Lab Genie: a user-configurable environment for laboratory
data acquisition and control
Anyone who has worked in a modern lab knows that it’s unthinkable without computerized data acquisition and software-enabled controls. However, finding free, user friendly software even for something as simple as PID temperature control can be a challenge. The Lab Genie software, having been developed in a physics and chemistry laboratory, addresses several experimental needs:
- Reading and recording analog voltage signals and temperature
- Running closed-loop PID temperature control
- Controlling Hiden HAL Quadrupole Mass Spectrometers (QMS)
- Running Temperature-Programmed Desorption (TPD) experiments with Hiden HAL QMS
While proprietary software certainly exists for all these tasks, it is often quite expensive or tied to expensive hardware products. Freely available software, on the other hand, frequently lacks data plotting or saving capabilities. Lab Genie aims to help fill the resulting niche. It can interface with the following types of hardware devices:
- Phidgets 1048, an affordable 4-channel thermocouple reader from Phidgets.
- Phidgets 1002, a 4-channel analog voltage output from the same company.
- National Instruments NI-9211 4-channel isolated thermocouple reader.
- National Instruments data acquisition (DAQ) boards (for analog voltage input and output).
- Hiden HAL Quadrupole Mass Spectrometer.
Any number of these hardware devices may be controlled from a PC with a Lab Genie installation. Lab Genie is configured for each particular hardware set-up by editing an XML file that contains a listing of the connected devices and indicates how they are used. A detailed description of Lab Genie configuration process is available in the configuration manual. Some example configuration files are also provided below.

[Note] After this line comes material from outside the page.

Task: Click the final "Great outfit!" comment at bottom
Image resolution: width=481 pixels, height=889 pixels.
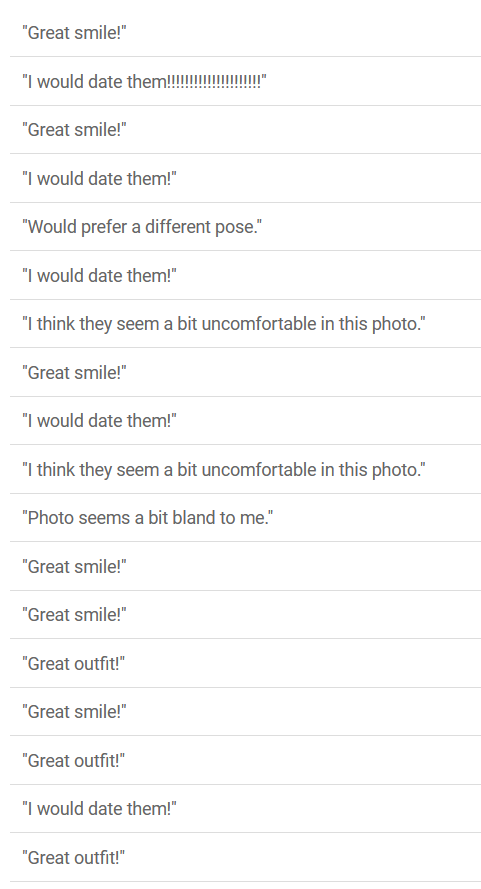Action: point(245,857)
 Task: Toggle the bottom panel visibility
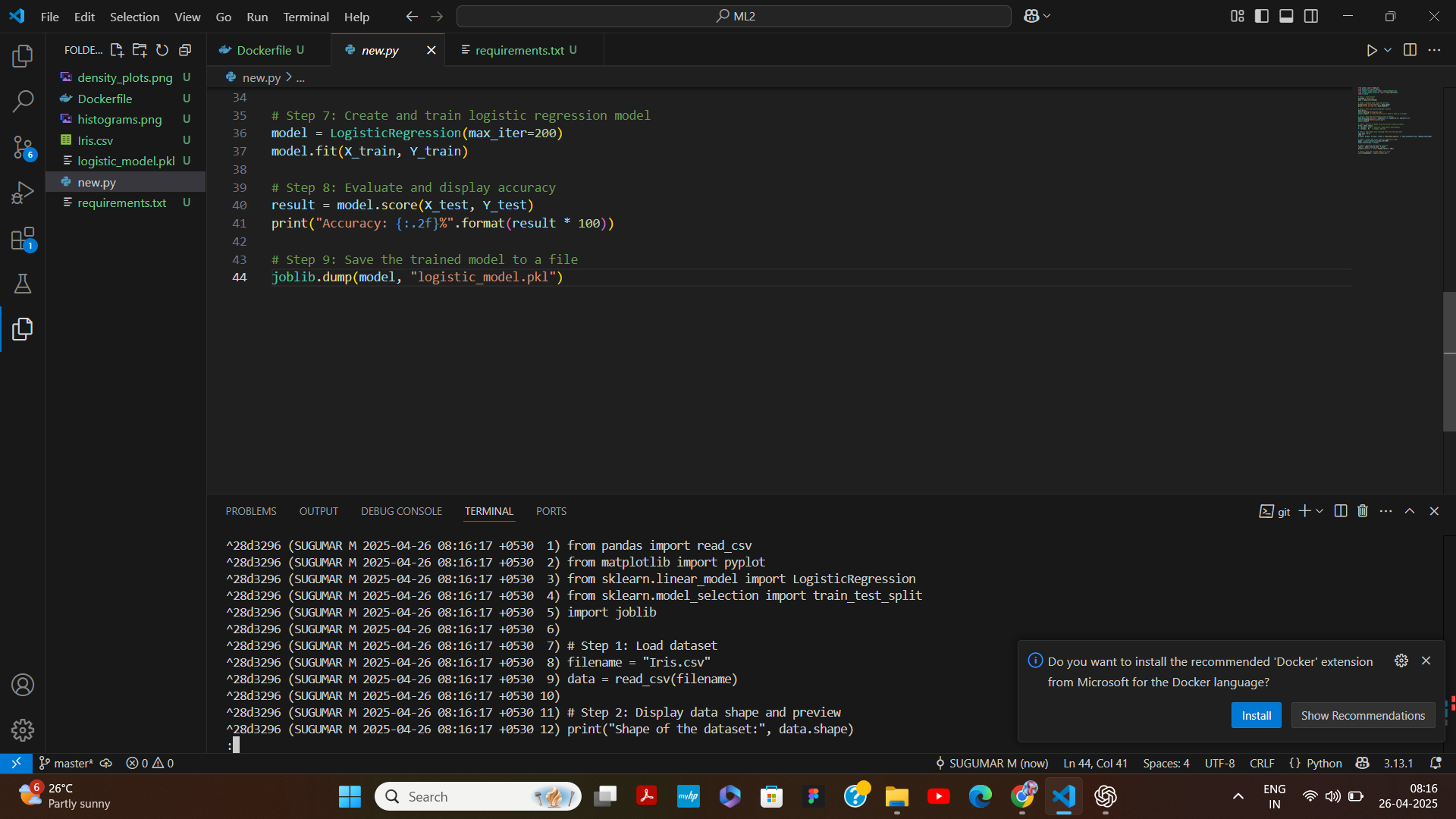click(1286, 16)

Lab Genie is free and open source software (FOSS) distributed under the GNU General Public License. The source code is available from the Lab Genie github repository. If you’d like to try Lab Genie, two Windows installers are available for Windows Vista, 7, 8, 10 or later. The first installer is for those who don’t intend to connect National Instruments devices:
Example of PID temperature controller with Phidgets hardware
Lab Genie offers a simple way to set up a windup-protected PID temperature controller that operates a programmable power supply. The user interface allows controllable linear temperature ramps with (optionally) smoothed approach to final values, and incorporates software limits for control voltage and temperature:
This implementation of the PID controller outputs a control voltage that the programmable power supply should interpret as either the current setting or voltage setting – in other words, a value proportional to the square root of applied power. The temperature data can be saved into a text file if needed. To start acquiring temperature readings, check the “Read” box in the user interface. To start PID control, check the “Control” box. Unchecking either the “Read” or “Control” boxes during operation, or pressing the “Switch off power” button, will cause the controller to send zero control voltage to the power supply.
The image below shows the hardware part of an inexpensive temperature controller built around Phidgets 1048 (temperature reader), Phidgets 1002 (analog voltage output), Phidgets 3060 (USB isolator) and a BK Precision 1685B programmable power supply. The USB isolator in this set-up serves to prevent possible ground loops through the thermocouple circuit:
Up to four independent temperature controllers can be configured with this hardware set-up within a single Lab Genie configuration, which would use the four channels of the Phidgets 1048 thermocouple reader and the four channels of the Phidgets 1002 analog voltage output.
The Lab Genie configuration file for this hardware set-up is here. As with other configuration files, this file needs to be placed into the Lab Genie installation directory under the name “config.xml” (replacing the file that’s already there).
Configuration files tell Lab Genie what hardware is connected to the system and how it should be used. The current configuration file should be saved under the name “config.xml” in the Lab Genie installation directory. This is an XML file that can be edited by a text editor or by a specialized XML editor.
Hardware devices are identified in two ways in the configuration file. Phidgets devices are identified by their serial number, which can be read on the device itself or from the Phidgets control panel. National Instruments devices, on the other hand, are identified by the device name that can be set in (and read from) the NI Measurement and Automation Explorer (NI-MAX), a utility that is installed along with NI-DAQmx drivers.
Detailed description of the configuration process is available in the Lab Genie configuration manual. Below are example configuration files for several typical hardware configurations. When using these files, be aware that in these examples the Phidgets serial numbers or NI-MAX device names will need to be changed to correspond to the devices on your system:
- PID temperature controller with Phidgets 1048 and Phidgets 1002
- PID temperature controller with NI-9211 and a NI-DAQ device for voltage output
- Analog voltage reader for a NI-DAQ device
- Hiden HAL QMS controller
- TPD with Phidgets temperature control and Hiden QMS
Lab Genie can be installed on 32- and 64-bit Windows Vista, 7, 8, 8.1, 10 or later.